Bayesian Deep Learning for Partial Differential Equation Parameter Discovery with Sparse and Noisy Data

08/05/2021
by   Christophe Bonneville, et al.
60

Scientific machine learning has been successfully applied to inverse problems and PDE discoveries in computational physics. One caveat of current methods however is the need for large amounts of (clean) data in order to recover full system responses or underlying physical models. Bayesian methods may be particularly promising to overcome these challenges as they are naturally less sensitive to sparse and noisy data. In this paper, we propose to use Bayesian neural networks (BNN) in order to: 1) Recover the full system states from measurement data (e.g. temperature, velocity field, etc.). We use Hamiltonian Monte-Carlo to sample the posterior distribution of a deep and dense BNN, and show that it is possible to accurately capture physics of varying complexity without overfitting. 2) Recover the parameters in the underlying partial differential equation (PDE) governing the physical system.

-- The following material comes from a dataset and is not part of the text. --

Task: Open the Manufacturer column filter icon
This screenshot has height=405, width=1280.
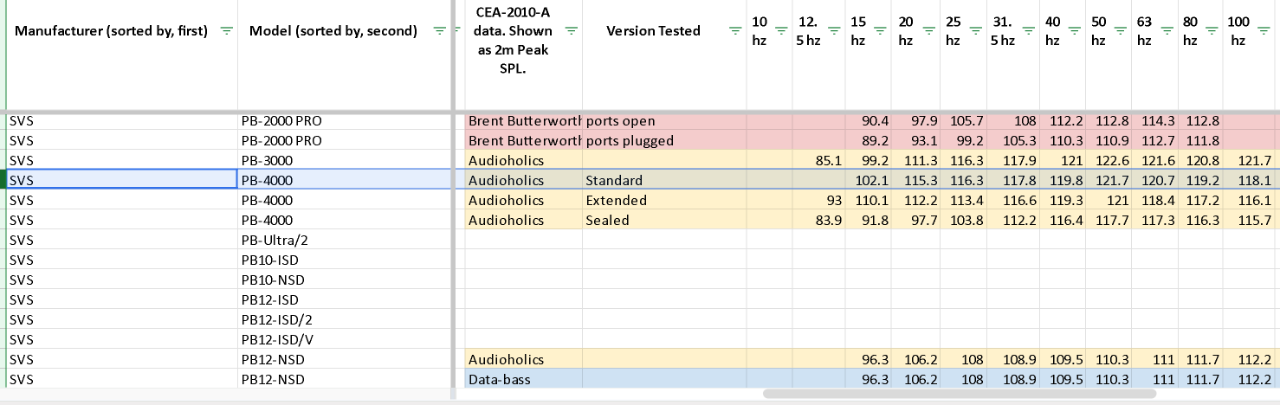Action: (x=226, y=31)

Using the trained BNN as a surrogate of the system response, we generate datasets of derivatives potentially comprising the latent PDE of the observed system and perform a Bayesian linear regression (BLR) between the successive derivatives in space and time to recover the original PDE parameters. We take advantage of the confidence intervals on the BNN outputs and introduce the spatial derivative variance into the BLR likelihood to discard the influence of highly uncertain surrogate data points, which allows for more accurate parameter discovery. We demonstrate our approach on a handful of example applied to physics and non-linear dynamics.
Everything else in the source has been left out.